Lacking a male figure to look up to, the soon-to-be graduate from the USC Division of Biokinesiology and Physical Therapy instead modeled himself after superheroes.

“I knew they had to be strong, courageous, selfless people who were always helping,” Galvan recalled. “I played high school football and loved strength training. I trained all the time, but I kept getting hurt. Unlike Batman, I didn’t have an Alfred to mend my injuries, so I got into sports medicine and then the natural progression was to physical therapy.”

Much like the good guys you’ll find in comic books, Galvan sprung into action — Pow! — once the pandemic hit, and he saw a way to pitch in and help. First, he established the Driveway 5K, which helped raise money for the Keck Medicine of USC COVID-19 Emergency Response Fund.

“Just as other things started to transition to the virtual realm, I thought, ‘What if we could do a Zoom and everybody’s joining in and participating in the 5K?’ I wanted to bring people together in a way that was unconventional. We’re hybrid students; the online medium is how we do things, so, why not embrace tech in the same way this program uses it?”

After the resounding success of the 5K, which engaged both faculty and students, Galvan developed an online 60-minute exercise class called Hurt by Burt: Online Training, which took place three times a week via Zoom. Using a satellite CrossFit gym in his garage, Galvan took viewers through warm-ups, stretches and exercises.

“It was an opportunity to practice telehealth before we were actually in clinic and doing it,” Galvan said. “The hybrid program guided me in terms of modeling. I modeled what I learned from the program, such as offering breakout rooms and utilizing different methods to keep people interested. I also got to practice my exercise prescription and warm-up skills.”

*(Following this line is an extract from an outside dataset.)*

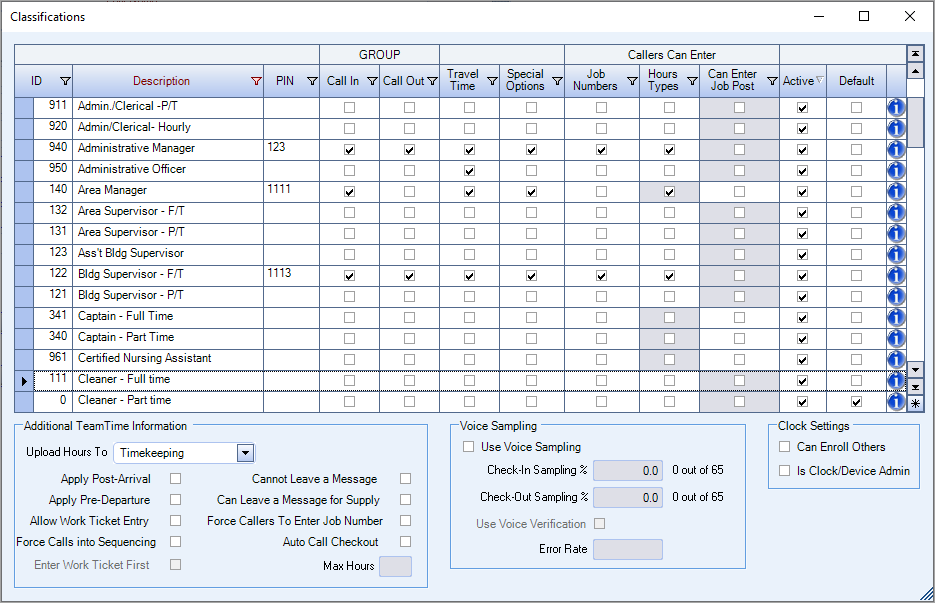
Task: Enable Use Voice Sampling
Action: 469,447
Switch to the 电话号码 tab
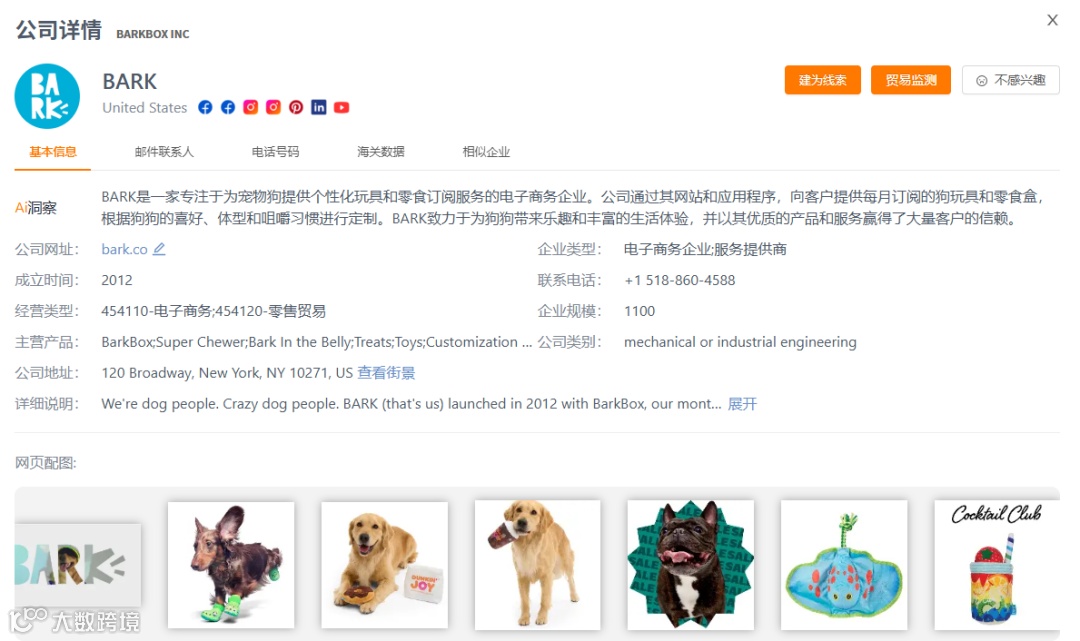Viewport: 1080px width, 641px height. 276,151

Dark knight, silent leader

While Galvan never viewed himself as a leader, this experience made him realize there is more than one way to lead. “I’m not usually the first one to raise my hand. I’m quiet and I watch,” he explained. “But if there’s a need, and no one’s stepping up, I’m going to do it.”

As he’s set to graduate this spring, Galvan can’t help but look back on his journey, one filled with obstacles and challenges along the way. “I applied to the USC physical therapy program four or five times before I was finally accepted,” he said. “I didn’t give up. I knew I wanted to do it, and I knew I wanted to do it at USC. I knew it would happen at some point.

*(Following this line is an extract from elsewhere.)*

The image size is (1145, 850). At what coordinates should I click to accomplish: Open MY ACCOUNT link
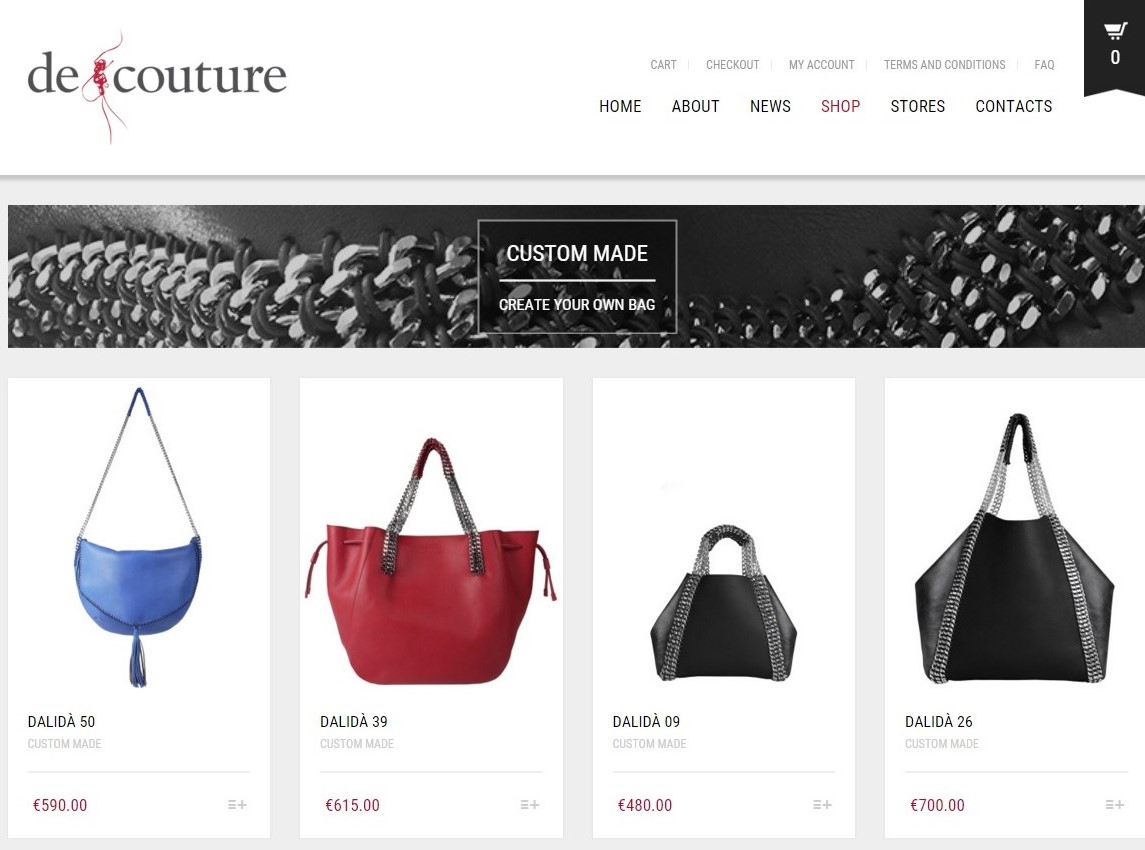click(822, 65)
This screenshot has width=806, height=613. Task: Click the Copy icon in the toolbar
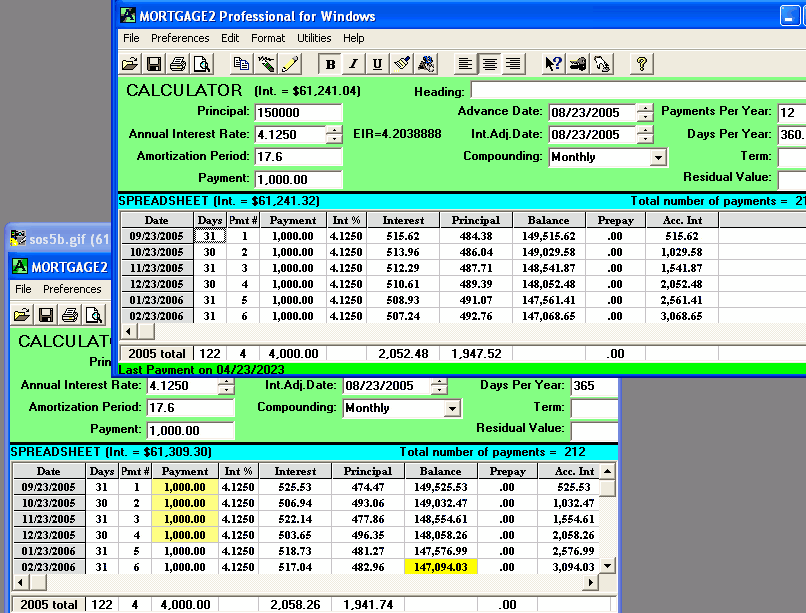(241, 64)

“When you don’t succeed, you have to reflect on how you could do it different,” he continued. “Being at clinicals and working with patients, a lot of that personal growth within those five years really made it easier for me to talk to people who are going through obstacles and injury.”

Galvan attributes his never-take-no-for-an-answer approach to the women in his family. “My grandmother was an immigrant from Mexico, and my mom was a single mother. I was always around resilient women. Not having a male role model at home was a blessing because the women in my family don’t give up. They definitely passed that along.”


PT summer camp

For Galvan, his favorite memory from the DPT program, without question, is the immersions, which he likens to “PT camp.” “You’ll always remember summer camp,” he said with a smile. “I will always remember immersions. I really got to know my cohort. We spent all day together. We ate together, cried together and shared the blood, sweat and tears. Sometimes we’d be there from daybreak to twilight, just cramming and studying and bonding. My heart gets mushy thinking about the fact that it’s all over.”

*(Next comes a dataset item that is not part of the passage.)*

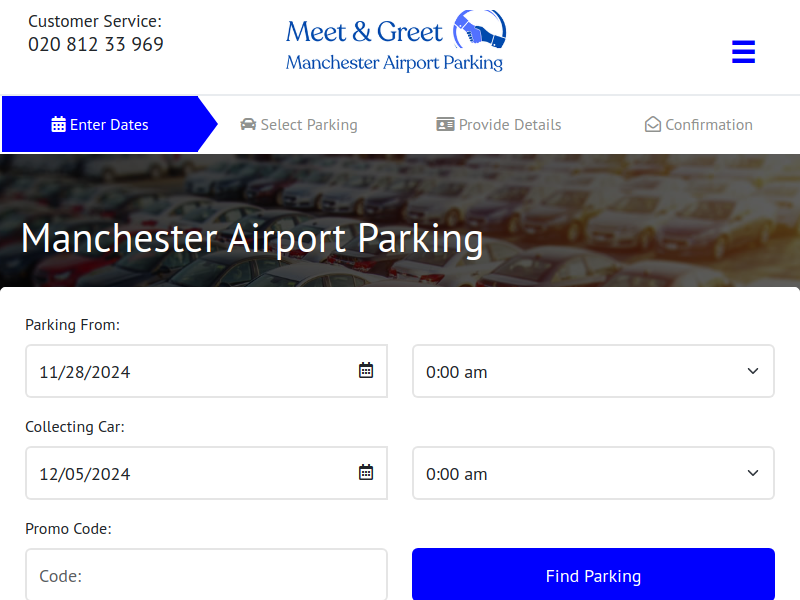Click the envelope icon beside Confirmation
This screenshot has height=600, width=800.
653,125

There is a long list of faculty members who Galvan cites as having a huge influence on him.

“I model my gestures and behaviors off of things I see successful people do — Dr. Beth Fisher, Dr. Christopher Powers, Dr. Michael Andersen, Dr. Liz Poppert and Dr. Daniel Kirages,” he said. “We weren’t physically on campus learning these skills until immersion, but using the videos, I tried to model and emulate what I thought would work really well in person — everything from hand placements to the way these professors would interact with their staged actors. Everybody taught me something. I really looked up to all of our professors.”

As for the future, Galvan plans to pursue a career in orthopaedics and is looking into applying to Kaiser Permanente’s Orthopaedic Physical Therapy Residency. “Dr. Kirages has been counseling me on that,” Galvan said. “He’s a mentor who’s guiding me toward that residency. I’m a lifelong learner. Wherever I end up, I’m always going to be learning and growing.”